Your task is to return the span of lines beginning at the one with "You are a computer-use agent. The" and ending at the last line of the data, exactly as it stands.

(Data extracted from a collection)

※ ※ ※

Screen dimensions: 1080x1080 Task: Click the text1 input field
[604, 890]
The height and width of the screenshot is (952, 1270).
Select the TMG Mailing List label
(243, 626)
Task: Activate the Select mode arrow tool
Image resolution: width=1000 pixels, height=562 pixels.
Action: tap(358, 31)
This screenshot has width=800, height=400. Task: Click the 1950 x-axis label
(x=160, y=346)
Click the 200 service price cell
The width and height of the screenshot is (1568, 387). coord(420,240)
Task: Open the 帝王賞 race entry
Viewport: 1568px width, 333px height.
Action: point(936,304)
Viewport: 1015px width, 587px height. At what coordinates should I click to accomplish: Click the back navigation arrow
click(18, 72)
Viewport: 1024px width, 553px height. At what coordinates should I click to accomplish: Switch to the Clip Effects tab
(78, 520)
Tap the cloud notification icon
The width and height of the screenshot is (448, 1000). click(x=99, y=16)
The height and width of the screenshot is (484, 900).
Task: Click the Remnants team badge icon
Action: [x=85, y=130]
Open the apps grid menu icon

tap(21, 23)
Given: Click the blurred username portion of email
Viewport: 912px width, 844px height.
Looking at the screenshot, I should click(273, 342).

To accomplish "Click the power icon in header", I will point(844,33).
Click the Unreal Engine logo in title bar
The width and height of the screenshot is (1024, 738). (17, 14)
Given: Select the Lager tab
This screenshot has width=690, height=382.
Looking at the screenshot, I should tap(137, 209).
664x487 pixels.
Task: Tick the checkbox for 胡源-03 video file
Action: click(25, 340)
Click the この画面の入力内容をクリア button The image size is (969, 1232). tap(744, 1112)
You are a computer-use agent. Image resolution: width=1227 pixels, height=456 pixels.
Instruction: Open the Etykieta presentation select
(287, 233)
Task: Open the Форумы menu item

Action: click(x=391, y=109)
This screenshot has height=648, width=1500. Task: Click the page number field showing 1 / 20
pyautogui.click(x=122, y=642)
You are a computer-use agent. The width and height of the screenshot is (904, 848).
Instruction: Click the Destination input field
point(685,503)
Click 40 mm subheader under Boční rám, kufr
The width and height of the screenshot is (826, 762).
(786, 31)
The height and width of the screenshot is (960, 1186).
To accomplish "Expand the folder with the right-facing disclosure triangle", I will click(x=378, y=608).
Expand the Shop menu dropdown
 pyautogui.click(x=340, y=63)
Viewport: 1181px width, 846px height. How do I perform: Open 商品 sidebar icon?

※ ※ ※

§ RESULT FOR THIS EXERCISE:
You are a computer-use agent. The width and height of the screenshot is (904, 848).
Instruction: Click the Destination input field
point(685,503)
Click 40 mm subheader under Boční rám, kufr
The width and height of the screenshot is (826, 762).
(786, 31)
The height and width of the screenshot is (960, 1186).
To accomplish "Expand the folder with the right-facing disclosure triangle", I will click(x=378, y=608).
Expand the Shop menu dropdown
 pyautogui.click(x=340, y=63)
Viewport: 1181px width, 846px height. How do I perform: Open 商品 sidebar icon?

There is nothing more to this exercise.